:: SELECTED TEXT

This topic shows you how to use PyODPS to read data from and write data to MaxCompute tables.

PyODPS

You can use PyODPS to read data from and write data to MaxCompute or Machine Learning Studio. PyODPS is an SDK for Python provided by Alibaba Cloud. For more information, see PyODPS documentation.

  1. Install PyODPS.
    In the Terminal interface of Data Science Workshop (DSW), run the following command:
    pip install pyodps
  2. Run the following command to check whether PyODPS is installed:
    python -c "from odps import ODPS"
  3. Execute SQL statements to read data from MaxCompute tables. The following sample code provides an example:
    import numpy as np
    import pandas as pd
    
    from odps import ODPS
    from odps.df import DataFrame
    # Establish a connection. 
    o = ODPS(
        '<your_AccessKey_ID>', 
        '<your_AccessKey_Secret>', 
        '<your_MaxCompute_project>',
        endpoint='<your_Project_Endpoint>')
        
    # Read data from the source MaxCompute table. 
    sql = '''
    SELECT  
        *
    FROM
        project.table
    LIMIT 100
    ;
    '''
    query_job = o.execute_sql(sql)
    result = query_job.open_reader(tunnel=True)

::::
:: STORED DATA

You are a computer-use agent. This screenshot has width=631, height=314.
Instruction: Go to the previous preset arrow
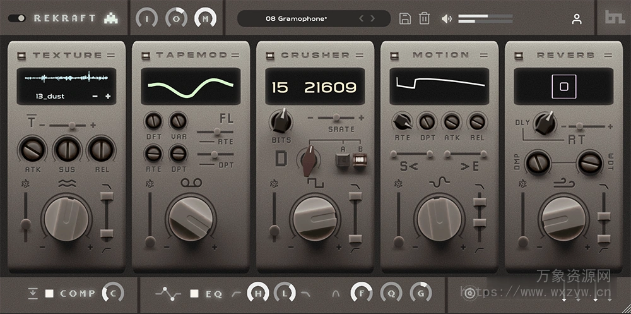click(x=362, y=18)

::::

Quote the PyODPS page word for word, starting at "3. Execute SQL" and ending at "endpoint='<your_Project_Endpoint>')".

» CORRECT RESPONSE:
3. Execute SQL statements to read data from MaxCompute tables. The following sample code provides an example:
    import numpy as np
    import pandas as pd
    
    from odps import ODPS
    from odps.df import DataFrame
    # Establish a connection. 
    o = ODPS(
        '<your_AccessKey_ID>', 
        '<your_AccessKey_Secret>', 
        '<your_MaxCompute_project>',
        endpoint='<your_Project_Endpoint>')